POLITICA E POTERE
Colazione da Tiffany? No, da Natalia. Ferrara Micocci: "Il buongiorno si vede dal mattino... Mi toglierò qualche sassolino"
La procuratrice candidata al Governo per il PLR, che lascerà il Ministero mercoledì prossimo, sembra pronta a rinunciare a parte di vacanze pagate che il Dipartimento non intende riconoscerle. Intanto indice una colazione pubblica

LUGANO - Colazione da Tiffany? No… Colazione da Natalia. Natalia Ferrara Micocci, da giungo candidata al Consiglio di Stato per il PLR e fino a mercoledì prossimo procuratrice pubblica con la “consegna” del silenzio stampa, ha organizzato un incontro pubblico domenica 19 ottobre a Stabio. Una “colazione” durante la quale, annuncia in un “flyer” che liberatv ha intercettato oggi: “voi portate un golfino io dalle scarpe toglierò qualche sassolino”. I sassolini riguardano evidentemente le polemiche che hanno accompagnato la sua candidatura.

In particolare, la bacchettata del Consiglio della Magistratura, che l’ha “accusata” di essersi fatta campagna elettorale partecipando quest’estate al torneo di pallavolo organizzato dai Giovani del PLR e ad altri non meglio precisati eventi pubblici. E poi la vertenza sulle vacanze “non godute” – dieci settimane sull’arco dei suoi quattro anni al Ministero pubblico - che Ferrara Micocci rivendica ma che il Dipartimento delle istituzioni (o la Sezione del personale, non si è ben capito) le contesta.

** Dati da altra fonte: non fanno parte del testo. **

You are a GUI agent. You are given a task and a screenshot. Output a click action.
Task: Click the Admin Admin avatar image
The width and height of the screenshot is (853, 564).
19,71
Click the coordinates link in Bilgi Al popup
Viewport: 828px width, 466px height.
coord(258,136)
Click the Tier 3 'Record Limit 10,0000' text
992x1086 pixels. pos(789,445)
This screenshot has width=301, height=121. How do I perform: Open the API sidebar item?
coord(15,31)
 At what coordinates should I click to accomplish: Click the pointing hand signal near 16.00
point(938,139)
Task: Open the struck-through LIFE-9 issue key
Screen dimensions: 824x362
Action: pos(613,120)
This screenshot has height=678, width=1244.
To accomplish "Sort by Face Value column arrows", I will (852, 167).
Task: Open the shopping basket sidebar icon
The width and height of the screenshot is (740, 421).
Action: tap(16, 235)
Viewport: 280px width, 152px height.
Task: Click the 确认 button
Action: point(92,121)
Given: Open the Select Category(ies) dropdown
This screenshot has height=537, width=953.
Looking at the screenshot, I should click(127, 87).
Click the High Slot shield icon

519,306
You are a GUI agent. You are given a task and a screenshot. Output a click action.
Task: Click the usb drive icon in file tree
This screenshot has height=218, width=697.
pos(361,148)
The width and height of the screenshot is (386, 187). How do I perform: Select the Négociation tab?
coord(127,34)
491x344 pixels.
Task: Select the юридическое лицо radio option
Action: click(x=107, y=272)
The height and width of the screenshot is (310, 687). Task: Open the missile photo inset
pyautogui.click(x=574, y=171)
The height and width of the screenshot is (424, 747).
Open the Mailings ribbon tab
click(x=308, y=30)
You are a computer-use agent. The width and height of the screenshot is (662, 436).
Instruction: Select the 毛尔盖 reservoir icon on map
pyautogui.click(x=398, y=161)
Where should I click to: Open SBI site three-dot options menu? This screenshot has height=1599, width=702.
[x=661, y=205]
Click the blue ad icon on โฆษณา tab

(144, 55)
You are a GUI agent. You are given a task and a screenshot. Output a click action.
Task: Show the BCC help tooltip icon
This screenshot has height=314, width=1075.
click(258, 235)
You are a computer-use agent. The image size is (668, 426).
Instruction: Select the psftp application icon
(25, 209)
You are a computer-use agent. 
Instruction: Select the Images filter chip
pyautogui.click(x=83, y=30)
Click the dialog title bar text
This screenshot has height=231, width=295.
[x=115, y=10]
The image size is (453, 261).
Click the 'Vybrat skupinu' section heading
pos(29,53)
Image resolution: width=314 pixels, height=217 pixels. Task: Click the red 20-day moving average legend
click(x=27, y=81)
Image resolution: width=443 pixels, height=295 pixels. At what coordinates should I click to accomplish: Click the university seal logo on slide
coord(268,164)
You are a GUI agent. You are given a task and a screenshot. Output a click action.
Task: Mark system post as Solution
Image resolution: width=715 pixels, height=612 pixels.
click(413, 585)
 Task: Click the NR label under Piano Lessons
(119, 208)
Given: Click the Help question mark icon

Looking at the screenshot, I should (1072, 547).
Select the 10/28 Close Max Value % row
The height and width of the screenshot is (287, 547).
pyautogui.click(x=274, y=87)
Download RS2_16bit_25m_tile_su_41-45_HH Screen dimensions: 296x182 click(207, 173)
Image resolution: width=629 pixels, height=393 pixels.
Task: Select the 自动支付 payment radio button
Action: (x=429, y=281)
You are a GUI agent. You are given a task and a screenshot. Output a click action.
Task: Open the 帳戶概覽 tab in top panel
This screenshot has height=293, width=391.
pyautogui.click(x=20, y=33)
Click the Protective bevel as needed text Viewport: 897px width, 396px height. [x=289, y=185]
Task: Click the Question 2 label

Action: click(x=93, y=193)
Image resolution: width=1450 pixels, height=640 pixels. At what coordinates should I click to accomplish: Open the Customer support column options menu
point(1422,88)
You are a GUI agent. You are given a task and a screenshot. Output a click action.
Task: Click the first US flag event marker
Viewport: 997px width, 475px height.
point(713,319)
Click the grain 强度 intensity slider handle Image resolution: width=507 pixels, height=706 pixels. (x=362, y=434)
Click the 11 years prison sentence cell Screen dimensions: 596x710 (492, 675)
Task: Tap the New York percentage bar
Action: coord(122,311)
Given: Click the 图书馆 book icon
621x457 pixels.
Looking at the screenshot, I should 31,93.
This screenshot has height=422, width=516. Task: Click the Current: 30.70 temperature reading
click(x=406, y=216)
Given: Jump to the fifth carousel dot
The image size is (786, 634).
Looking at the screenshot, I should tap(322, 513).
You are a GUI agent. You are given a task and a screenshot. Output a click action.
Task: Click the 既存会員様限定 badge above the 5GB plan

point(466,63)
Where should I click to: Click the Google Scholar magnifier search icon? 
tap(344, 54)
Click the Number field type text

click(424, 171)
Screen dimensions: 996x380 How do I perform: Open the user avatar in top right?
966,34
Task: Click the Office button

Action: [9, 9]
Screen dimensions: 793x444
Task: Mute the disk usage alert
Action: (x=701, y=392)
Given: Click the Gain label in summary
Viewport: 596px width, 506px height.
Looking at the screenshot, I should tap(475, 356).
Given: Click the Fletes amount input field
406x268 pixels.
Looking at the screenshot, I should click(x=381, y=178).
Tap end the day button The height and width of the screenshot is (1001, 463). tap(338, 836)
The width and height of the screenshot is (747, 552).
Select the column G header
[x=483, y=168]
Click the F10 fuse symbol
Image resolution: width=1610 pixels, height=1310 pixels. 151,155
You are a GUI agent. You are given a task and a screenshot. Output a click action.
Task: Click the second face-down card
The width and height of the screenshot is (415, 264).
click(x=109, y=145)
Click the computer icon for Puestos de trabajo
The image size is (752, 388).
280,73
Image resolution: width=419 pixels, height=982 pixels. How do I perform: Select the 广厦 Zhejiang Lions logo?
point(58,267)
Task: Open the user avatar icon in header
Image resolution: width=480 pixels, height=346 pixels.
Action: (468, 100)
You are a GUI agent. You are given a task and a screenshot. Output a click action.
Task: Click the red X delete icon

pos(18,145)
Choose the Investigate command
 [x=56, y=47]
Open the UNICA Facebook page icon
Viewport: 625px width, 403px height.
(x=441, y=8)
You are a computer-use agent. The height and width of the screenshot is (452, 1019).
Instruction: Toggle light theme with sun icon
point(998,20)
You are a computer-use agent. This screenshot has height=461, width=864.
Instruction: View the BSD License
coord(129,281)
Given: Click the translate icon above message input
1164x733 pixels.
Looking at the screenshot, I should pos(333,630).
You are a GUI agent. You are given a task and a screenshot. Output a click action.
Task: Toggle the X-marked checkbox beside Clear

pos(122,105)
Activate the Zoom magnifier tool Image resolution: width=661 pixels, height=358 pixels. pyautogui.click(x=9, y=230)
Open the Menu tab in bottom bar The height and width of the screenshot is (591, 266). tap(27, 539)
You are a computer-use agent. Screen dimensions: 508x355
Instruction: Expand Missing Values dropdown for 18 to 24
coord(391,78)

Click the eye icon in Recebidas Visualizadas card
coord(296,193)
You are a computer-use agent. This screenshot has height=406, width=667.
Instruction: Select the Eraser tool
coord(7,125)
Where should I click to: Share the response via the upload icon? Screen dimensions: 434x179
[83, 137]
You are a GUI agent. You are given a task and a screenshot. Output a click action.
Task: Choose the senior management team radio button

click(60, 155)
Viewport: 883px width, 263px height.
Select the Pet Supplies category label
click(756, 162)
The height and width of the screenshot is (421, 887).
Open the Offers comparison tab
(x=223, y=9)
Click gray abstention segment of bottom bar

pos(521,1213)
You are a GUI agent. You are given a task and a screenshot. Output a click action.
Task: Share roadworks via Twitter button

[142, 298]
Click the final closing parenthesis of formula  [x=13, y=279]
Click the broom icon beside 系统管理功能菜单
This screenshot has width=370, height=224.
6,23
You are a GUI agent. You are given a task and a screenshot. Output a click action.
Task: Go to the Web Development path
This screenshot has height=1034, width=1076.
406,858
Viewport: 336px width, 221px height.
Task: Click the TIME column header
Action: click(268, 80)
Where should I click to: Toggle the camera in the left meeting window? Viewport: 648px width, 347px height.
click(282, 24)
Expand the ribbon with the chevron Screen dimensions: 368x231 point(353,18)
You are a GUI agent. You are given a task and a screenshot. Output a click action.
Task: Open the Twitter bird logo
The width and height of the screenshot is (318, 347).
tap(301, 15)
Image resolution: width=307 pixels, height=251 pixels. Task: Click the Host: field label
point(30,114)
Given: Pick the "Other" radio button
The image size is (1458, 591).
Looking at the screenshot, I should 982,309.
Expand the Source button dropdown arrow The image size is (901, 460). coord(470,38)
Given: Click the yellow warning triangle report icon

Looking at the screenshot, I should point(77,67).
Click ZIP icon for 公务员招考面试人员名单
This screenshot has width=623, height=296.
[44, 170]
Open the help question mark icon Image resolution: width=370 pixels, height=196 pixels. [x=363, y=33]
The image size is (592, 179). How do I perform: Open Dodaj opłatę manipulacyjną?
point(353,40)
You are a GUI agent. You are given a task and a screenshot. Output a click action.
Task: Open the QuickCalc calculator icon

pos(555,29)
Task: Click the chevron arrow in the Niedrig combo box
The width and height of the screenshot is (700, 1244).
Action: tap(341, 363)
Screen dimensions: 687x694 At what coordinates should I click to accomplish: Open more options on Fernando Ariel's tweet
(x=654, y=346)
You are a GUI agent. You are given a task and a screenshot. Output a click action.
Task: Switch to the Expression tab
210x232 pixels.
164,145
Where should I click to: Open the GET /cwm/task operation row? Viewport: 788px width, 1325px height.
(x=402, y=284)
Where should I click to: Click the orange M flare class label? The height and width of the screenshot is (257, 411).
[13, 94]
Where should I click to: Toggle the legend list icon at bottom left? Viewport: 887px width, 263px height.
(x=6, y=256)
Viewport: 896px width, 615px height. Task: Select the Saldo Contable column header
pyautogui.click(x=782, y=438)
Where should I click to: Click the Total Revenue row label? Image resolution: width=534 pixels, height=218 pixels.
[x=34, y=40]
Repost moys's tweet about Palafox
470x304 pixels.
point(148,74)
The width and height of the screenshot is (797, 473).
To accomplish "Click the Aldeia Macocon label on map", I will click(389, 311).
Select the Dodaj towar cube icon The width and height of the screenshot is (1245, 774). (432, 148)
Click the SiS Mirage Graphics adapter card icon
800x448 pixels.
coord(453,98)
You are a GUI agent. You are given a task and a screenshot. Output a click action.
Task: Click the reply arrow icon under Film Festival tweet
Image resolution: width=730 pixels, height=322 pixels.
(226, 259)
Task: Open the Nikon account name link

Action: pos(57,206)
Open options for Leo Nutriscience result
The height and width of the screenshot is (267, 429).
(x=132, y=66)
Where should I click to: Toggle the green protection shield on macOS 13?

“Il buongiorno si vede dal mattino della domenica del 19 ottobre. Siete tutti invitati a fare colazione insieme dalle 9. Spazio per aromi di sempre e umori d’attualità. Caffè, dolcetti, domande risposte e progetti per il futuro”, si legge nel flyer. Chiaro il riferimento al domenicale leghista che con lei non è stato tenero nelle ultime edizioni, sfornando titoli tipo “la Micocci vuol farsi due mesi e mezzo di vacanza a spese dei contribuenti”.

Insomma, è evidente alla conferenza stampa prevista al termine della colazione di domenica 19 ottobre, la candidata intende presentarsi con l’ascia di guerra.
Intanto, stando alle indiscrezioni raccolte da liberatv sulla vertenza, la procuratrice avrebbe scritto al Dipartimento dicendosi disponibile a qualsiasi soluzione per evitare ulteriori polemiche sul caso. Tipo: pagatemi quel che volete basta che liquidiamo “la pezza”. Pronta dunque a rinunciare a una parte delle vacanze pagate che rivendica, pur continuando a ritenere di essere nel giusto.

Ricordiamo, senza entrare nei dettagli della complessa vertenza, che Ferrara Micocci ha presentato le dimissioni dal Ministero pubblico a giugno e che, in quanto magistrato, deve rispettare sei mesi di preavviso, che scadono a dicembre. Ma per effetto delle vacanze non godute terminerà il suo lavoro il 15 ottobre. Fino a quella data ha avuto dal Consiglio della Magistratura il divieto di fare campagna elettorale.